- [DIRECTIONS FOR THIS TASK]
Print each of the rows below verbatim, omitting the pictures.

(Item-finding rows)
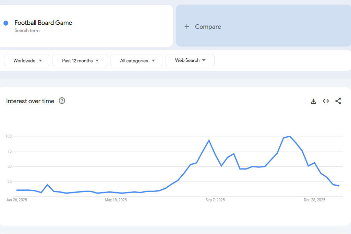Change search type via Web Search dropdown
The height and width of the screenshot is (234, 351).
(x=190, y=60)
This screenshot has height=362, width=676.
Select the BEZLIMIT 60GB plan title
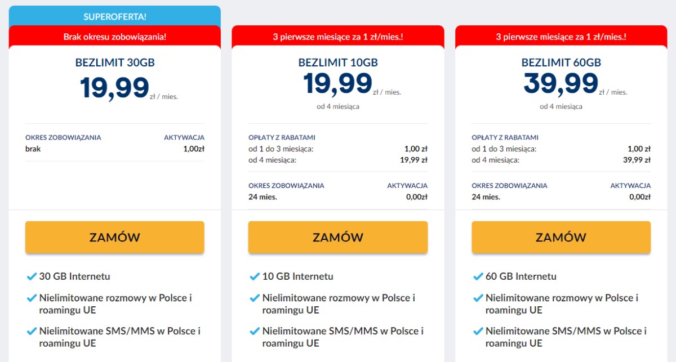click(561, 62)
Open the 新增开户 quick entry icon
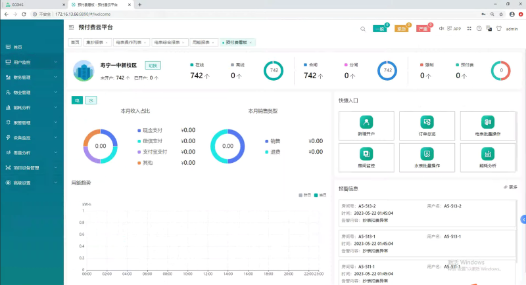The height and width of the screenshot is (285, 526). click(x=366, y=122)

- [CORRECT ANSWER]
Change search type via Web Search dropdown
The height and width of the screenshot is (234, 351).
(x=190, y=60)
This screenshot has height=362, width=676.
Select the BEZLIMIT 60GB plan title
click(561, 62)
Open the 新增开户 quick entry icon
The height and width of the screenshot is (285, 526). click(x=366, y=122)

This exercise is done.